Car il est aujourd’hui de bon ton, dans les cercles économiques et financiers, de mépriser ouvertement J2M. « Je ne parle qu’en bien des gens, c’est pourquoi soit je vous mens, soit je ne vous parlerai qu’en off. Je ne tire pas sur les ambulances », tacle méchamment un homme de pouvoir dont l’influence s’étire sur des décennies et s’étend sur l’intégralité du monde des affaires. Son avis vaut loi, et il est catégorique : « Ce n’est pas un personnage important de la scène parisienne. C’est aujourd’hui un homme seul. » Parmi ceux qui occupaient déjà des postes de pouvoir dans les années 1990, rares sont ceux qui ont oublié la chute de Jean-Marie Messier superstar. « Nous gardons une empreinte rétinienne de sa folie, de sa démesure », assure un témoin de l’époque Vivendi. C’est vrai : Jean-Marie Messier est monté incroyablement haut, avant de retomber en piqué façon crash aérien. Devenu à 39 ans patron de la Générale des Eaux (dont le pôle Environnement est ensuite devenu Veolia), conglomérat de 220 000 salariés qu’il va rapidement renommer Vivendi, il a eu l’intuition de l’importance qu’allait prendre le numérique dans nos vies contemporaines. C’est lui qui a lancé son groupe dans une série d’acquisitions bien ciblées, mais onéreuses : Universal, Canal, Pathé, Seagram… Vivendi se réorganise en deux pôles bien distincts, le divertissement d’un côté, l’environnement de l’autre. Un quart de siècle plus tard, dans un monde dirigé par le numérique et en surchauffe climatique, il est aisé de reconnaître que son intuition était parfaitement juste, mais à l’époque, la stratégie de Messier vire à la catastrophe : l’année 2001 se solde par une perte historique de 13,6 milliards d’euros. Le conseil d’administration ne fait alors pas de cadeau à celui que l’on surnomme alors « J6M » pour « Jean-Marie-Messier-Moi-Même-Maître-du-Monde », et le met à la porte sèchement au terme de six mois de bagarre épuisante et sans aucune pitié. « J’ai le sentiment que l’on a plutôt sanctionné son comportement, le trop grand plaisir qu’il prenait à sa réussite, que sa stratégie et les décisions qu’il a effectivement prises », soupire Alain Dinin. Le 1er juillet 2002, suite à un conseil d’administration en forme de tribunal, c’est la fin du premier acte. Le jeune premier, 45 ans, est chassé.

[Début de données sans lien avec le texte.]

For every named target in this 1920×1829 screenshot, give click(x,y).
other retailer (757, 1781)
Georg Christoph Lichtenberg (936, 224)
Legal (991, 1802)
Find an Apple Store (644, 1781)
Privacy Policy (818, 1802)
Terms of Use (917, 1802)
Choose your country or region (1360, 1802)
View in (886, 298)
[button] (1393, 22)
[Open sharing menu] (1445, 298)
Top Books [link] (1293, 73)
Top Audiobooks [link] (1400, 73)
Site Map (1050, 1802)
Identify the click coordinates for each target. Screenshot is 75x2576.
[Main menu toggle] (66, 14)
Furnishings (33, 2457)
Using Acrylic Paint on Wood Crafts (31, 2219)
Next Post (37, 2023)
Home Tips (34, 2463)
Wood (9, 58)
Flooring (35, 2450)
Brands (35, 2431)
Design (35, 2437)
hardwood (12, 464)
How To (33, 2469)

Il se réfugie dans un premier temps aux États-Unis pour se faire oublier et digérer sa défaite, comme il le racontera dans Mon vrai journal (Balland, 2002) : « Traverser une telle épreuve, c’est dur. Du jour au lendemain, le vide… En étant écœuré, meurtri, culpabilisé vis-à-vis des salariés et des actionnaires. En comprenant qu’un échec assumé renforce et que la seule vraie revanche qui vaille est celle qu’on mène sur soi-même. » Alors il se remet au travail, et revient au métier de banquier d’affaires. Il a débuté sa carrière en 1986, au sortir de l’ENA, comme conseiller technique chargé des privatisations au sein du cabinet d’Édouard Balladur, alors ministre de l’Économie. Mais il a surtout commencé à se faire connaître à partir de 1989 quand il a rejoint la banque Lazard. Pendant les cinq années où il y a travaillé, il s’est révélé brillant. Personne, dans le Tout-Paris de la finance, ne doutait alors qu’il était promis à une carrière exceptionnelle. Le souvenir de cette réussite éclatante lui est certainement revenu en mémoire, alors qu’il se trouvait seul à New York, à l’été 2002. C’est à ce moment-là qu’il a décidé de lancer sa propre boutique, Messier & Associés. En serrant les dents, celui qui était devenu un paria à Paris est allé chercher ses clients un par un. Il avance, sûr du succès à venir. Un de ses anciens collaborateurs, qui le hait aujourd’hui, confirme : « Messier, même avec la jugulaire coupée, il pensera pouvoir survivre ! » Dans Le jour où le ciel nous est tombé sur la tête (Seuil, 2009), publié juste après la crise des subprimes, Jean-Marie Messier assure que cette période l’a changé, qu’il s’est assagi : « J’ai compris que l’on peut être fier sans être arrogant. Que la fierté peut se conjuguer avec l’humilité », y écrit-il.
« Messier, même avec la jugulaire coupée, il pensera pouvoir survivre ! »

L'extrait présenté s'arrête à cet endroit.